I can't prove it is a contention bottleneck without first solving the
putative problem and timing the difference, but it is the dominant
blocking lock showing up under LWLOCK_STATS for one benchmark I've
done using 8 CPUs.

So I had two questions.

1) Would it be useful for BufFreelistLock be partitioned, like
BufMappingLock, or via some kind of clever "virtual partitioning" that
could get the same benefit via another means? I don't know if both
the linked list and the clock sweep would have to be partitioned, or
if some other arrangement could be made

2) Could BufFreelistLock simply go away, by reducing it from a lwlock
to a spinlock? Or at least in most common paths?

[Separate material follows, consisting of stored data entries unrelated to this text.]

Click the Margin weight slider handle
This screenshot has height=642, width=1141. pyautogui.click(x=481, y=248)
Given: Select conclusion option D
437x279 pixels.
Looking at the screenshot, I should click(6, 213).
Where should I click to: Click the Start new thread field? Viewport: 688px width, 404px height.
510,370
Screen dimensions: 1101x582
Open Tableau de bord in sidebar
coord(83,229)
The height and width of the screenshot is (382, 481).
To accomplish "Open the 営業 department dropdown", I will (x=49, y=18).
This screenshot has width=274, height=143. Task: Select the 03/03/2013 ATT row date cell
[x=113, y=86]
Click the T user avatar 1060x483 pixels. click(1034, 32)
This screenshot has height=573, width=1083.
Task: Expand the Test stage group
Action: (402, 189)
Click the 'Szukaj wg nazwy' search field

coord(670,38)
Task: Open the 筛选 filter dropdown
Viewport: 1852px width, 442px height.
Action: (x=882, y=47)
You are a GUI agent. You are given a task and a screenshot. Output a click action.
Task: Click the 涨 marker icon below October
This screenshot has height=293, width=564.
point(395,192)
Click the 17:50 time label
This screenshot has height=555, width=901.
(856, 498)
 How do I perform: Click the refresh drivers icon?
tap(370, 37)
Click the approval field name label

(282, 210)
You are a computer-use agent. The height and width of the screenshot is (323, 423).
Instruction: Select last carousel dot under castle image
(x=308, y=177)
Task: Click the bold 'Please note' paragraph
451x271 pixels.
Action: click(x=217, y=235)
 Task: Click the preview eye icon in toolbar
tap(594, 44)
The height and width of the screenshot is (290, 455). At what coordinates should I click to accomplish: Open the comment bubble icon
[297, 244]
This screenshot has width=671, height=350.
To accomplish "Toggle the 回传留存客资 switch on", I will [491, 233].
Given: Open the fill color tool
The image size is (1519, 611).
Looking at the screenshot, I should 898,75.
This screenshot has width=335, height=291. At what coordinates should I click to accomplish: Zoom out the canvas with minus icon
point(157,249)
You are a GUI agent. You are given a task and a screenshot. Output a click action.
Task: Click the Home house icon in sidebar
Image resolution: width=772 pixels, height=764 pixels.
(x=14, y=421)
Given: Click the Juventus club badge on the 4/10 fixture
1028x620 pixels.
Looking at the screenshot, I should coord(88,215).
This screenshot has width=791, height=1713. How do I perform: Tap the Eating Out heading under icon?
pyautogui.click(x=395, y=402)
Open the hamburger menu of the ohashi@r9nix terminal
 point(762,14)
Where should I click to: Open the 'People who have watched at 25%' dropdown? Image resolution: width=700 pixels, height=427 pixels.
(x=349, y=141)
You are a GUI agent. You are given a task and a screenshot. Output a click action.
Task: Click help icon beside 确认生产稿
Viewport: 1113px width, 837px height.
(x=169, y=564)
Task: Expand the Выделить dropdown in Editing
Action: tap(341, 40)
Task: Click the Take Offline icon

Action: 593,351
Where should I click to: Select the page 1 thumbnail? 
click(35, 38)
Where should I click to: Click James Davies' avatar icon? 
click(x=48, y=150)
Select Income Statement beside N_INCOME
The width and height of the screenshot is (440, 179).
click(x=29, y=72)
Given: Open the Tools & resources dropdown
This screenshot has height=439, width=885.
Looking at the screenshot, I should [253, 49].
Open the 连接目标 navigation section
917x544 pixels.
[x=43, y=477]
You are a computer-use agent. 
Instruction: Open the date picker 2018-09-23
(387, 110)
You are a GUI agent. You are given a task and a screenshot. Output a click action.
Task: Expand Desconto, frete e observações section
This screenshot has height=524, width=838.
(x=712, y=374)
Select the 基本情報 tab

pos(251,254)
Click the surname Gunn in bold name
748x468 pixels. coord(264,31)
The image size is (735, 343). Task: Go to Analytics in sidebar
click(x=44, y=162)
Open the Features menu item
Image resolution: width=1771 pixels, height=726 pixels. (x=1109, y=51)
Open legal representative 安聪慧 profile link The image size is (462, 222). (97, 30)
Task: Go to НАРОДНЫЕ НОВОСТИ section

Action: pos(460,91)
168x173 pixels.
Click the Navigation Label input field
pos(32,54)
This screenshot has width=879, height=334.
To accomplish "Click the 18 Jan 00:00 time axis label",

For doing away with it, I think that any manipulation of the freelist
is short enough (just a few instructions) that it could be done under
a spinlock. If you somehow obtained a pinned or usage_count buffer,
you would have to retake the spinlock to look at the new head of the
chain, but the comments StrategyGetBuffer suggest that that should be
rare or impossible.

For the clock sweep algorithm, I think you could access
nextVictimBuffer without any type of locking. If a non-atomic
increment causes an occasional buffer to be skipped or examined twice,
that doesn't seem like a correctness problem. When nextVictimBuffer
gets reset to zero and completePasses gets incremented, that would
probably need to be protected to prevent a double-increment of
completePasses from throwing off the background writer's usage
estimations. But again, a spinlock should be enough for that. And it
shouldn't occur all that often.

If potentially inaccurate non-atomic increments of numBufferAllocs are
a problem, it could be incremented under the same spinlock used to
protect the test firstFreeBuffer>0 to determine if the freelist is
empty.

Doing away with the lock without some form of partitioning might just
move the contention to the BufHdr spinlocks. But if most of the
processes entering the code at about the same time perceive each
others increments to nextVictimBuffer, they would all start out offset
from each other and shouldn't collide too badly.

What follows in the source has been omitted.